Perbedaan Desa dan Kota
Definisi tentang kota tercakup unsur-unsur keluasan atau wilayah, kepadatan penduduk, kemajemukan sosial, pasar dan sumber kehidupan, fungsi administratif, dan unsur-unsur budaya yang membedakan kelompok sosial di luar kota (Jones, 1966:1-8). Para ahli sosiologi pada umumnya memandang kota sebagai permukiman yang permanent, luas, dan padat dengan penduduk yang heterogen (Sirjamaki, 1964:1-8). Lalu bagaimana perbedaan dengan desa. Di kota juga berkembang tradisi besar yang dengan penuh kesadaran ditumbuhkan di pusat-pusat pembelajaran, seperti sekolah, pesantren, dan tempat-tempat peribadatan. Di sisi lain di pedesaan sebetulnya juga tumbuh tradisi kecil, yang bias disebut budaya rakyat. Kota bersifat nonagrikultural, sehingga untuk keperluan penyediaan makanan harus dibina hubungan antara kota dan desa. Penegasan juga dilakukan oleh Redfield (1963:42-43), bahwa tradisi kecil tersebut tumbuh dengan sendirinya di kalangan masyarakat pedesaan tanpa penghalusan-penghalusan yang bias dijumpai pada tradisi kota. Meskipun ada perbedaan-perbedaan antara kota dengan desa, namun kota tak dapat dipisahkan dengan desa sebagai bagian dari suatu sistem yang lebih luas (Sjoberg, 1960:25). Demikian juga Weber (1966:66-67) berpendapat, bahwa salah satu ciri pokok kota ialah, sebagai pusat kegiatan perekonomian. Sementara itu Jones (1966:1-6) menjelaskan bahwa sesuai dengan fungsi dan golongan-golongan yang utama dalam masyarakat, kota dapat dibedakan atas beberapa tipe, antara lain kota dagang, kota keagamaan, dan kota pemerintah.

* * * * * * * * *

## Tugas Latihan
- 1) Jawab pertanyaan berikut berdasarkan kutipan tentang perbedaan desa dan kota.
(a) Menurut Weber, apa salah satu ciri pokok kota?
(b) Tipe kota apa saja yang disebut Jones?
(c) Di pusat pembelajaran mana saja tradisi besar ditumbuhkan di kota?
- 2) Lanjutkan kutipan tentang perbedaan desa dan kota, mulai setelah kalimat terakhirnya.

## Data yang Diberikan
* * * * * * * * *

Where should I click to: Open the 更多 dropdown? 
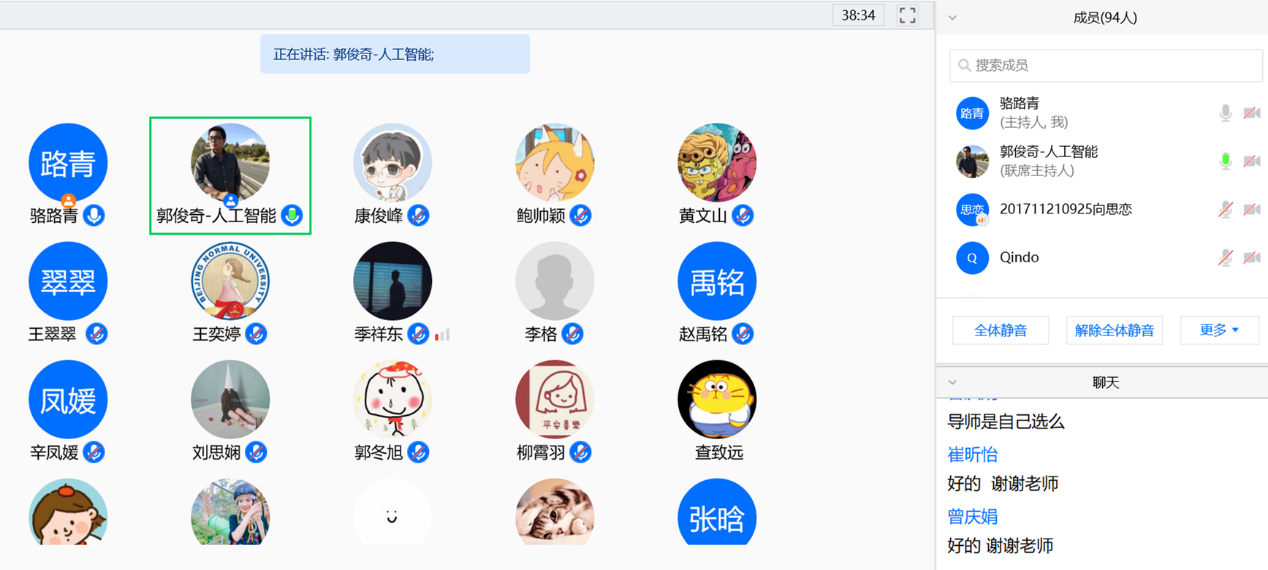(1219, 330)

* * * * * * * * *

## Jawaban per Tugas
- 1)
(a) Kota adalah pusat kegiatan perekonomian.
(b) Kota dagang, kota keagamaan, dan kota pemerintah.
(c) Sekolah, pesantren, dan tempat-tempat peribadatan.

- 2)
Penanggulangan Kemiskinan dan Kekumuhan Perkotaan

Penanggulangan Kemiskinan dan Kekumuhan Perkotaan

Banyak hal yang dapat dilakukan untuk menanggulangi masalah kemiskinan dan daerah-daerah kumuh di perkotaan. Antara lain:
1. Membuka Balai Latihan Kerja
Salah satu faktor kemiskinan adalah tidak mendapatkan pekerjaan sebagai sumber mata pencaharian. Hal ini dapat dikarenakan terbatasnya lapangan pekerjaan yang tersedia, pendidikan yang rendah atau tidak mempunyai keterampilan kerja yang diharapkan oleh perusahaan. Sehingga mereka yang tidak memenuhi kriteria para pencari kerja akan tersingkir oleh orang-orang yang memiliki keterampilan kerja. Akhirnya mereka kehilangan kesempatan untuk mendapatkan pekerjaan. Hal tersebut dapat diatasi dengan membuka balai latihan kerja yang memberikan pelatihanpelatihan/ keterampilan sesuai dengan kriteria para pencari kerja sehingga mereka menjadi tenaga-tenaga siap kerja yang dibutuhkan para pencari kerja.

2. Aktivitas Hijau Di Lingkungan Kumuh
Daerah yang semestinya menjadi daerah hijau atau daerah resapan banyak yang sudah berubah fungsi menjadi daerah kumuh. Jika digusur bukannya menghilang malah semakin bertambah dan bertambah seperti jamur di musim hujan. Yang perlu dilakukan adalah masyarakat kumuh diberikan penyuluhan dan pembinaan yaitu dengan aktifitas hijau seperti melakukan daur ulang sampah menjadi pupuk atau memilah sampah untuk didaur ulang sehingga dapat memberikan penghasilan untuk dapat menunjang hidup.

3. Membangun Perumahan Murah
Membangun perumahan di bantaran kali, kolong jembatan, ataupun di pinggiran rel kereta api memang tidak dibenarkan. Biaya perumahan yang sangat tinggi itulah yang menjadi alasan mereka untuk membangun tempat tinggal seadanya di daerah –daerah yang tidak semestinya. Untuk itulah peran pemerintah diperlukan untuk membantu menyediakan perumahan/tempat tinggal murah bagi penduduk yang ekonomi-nya masih di bawah standar. (http://webcache:masyarakat11. wordpress. com/2011/01/27kemiskinan dan perkumuhan kumuh diakses tanggal 3/02/2011)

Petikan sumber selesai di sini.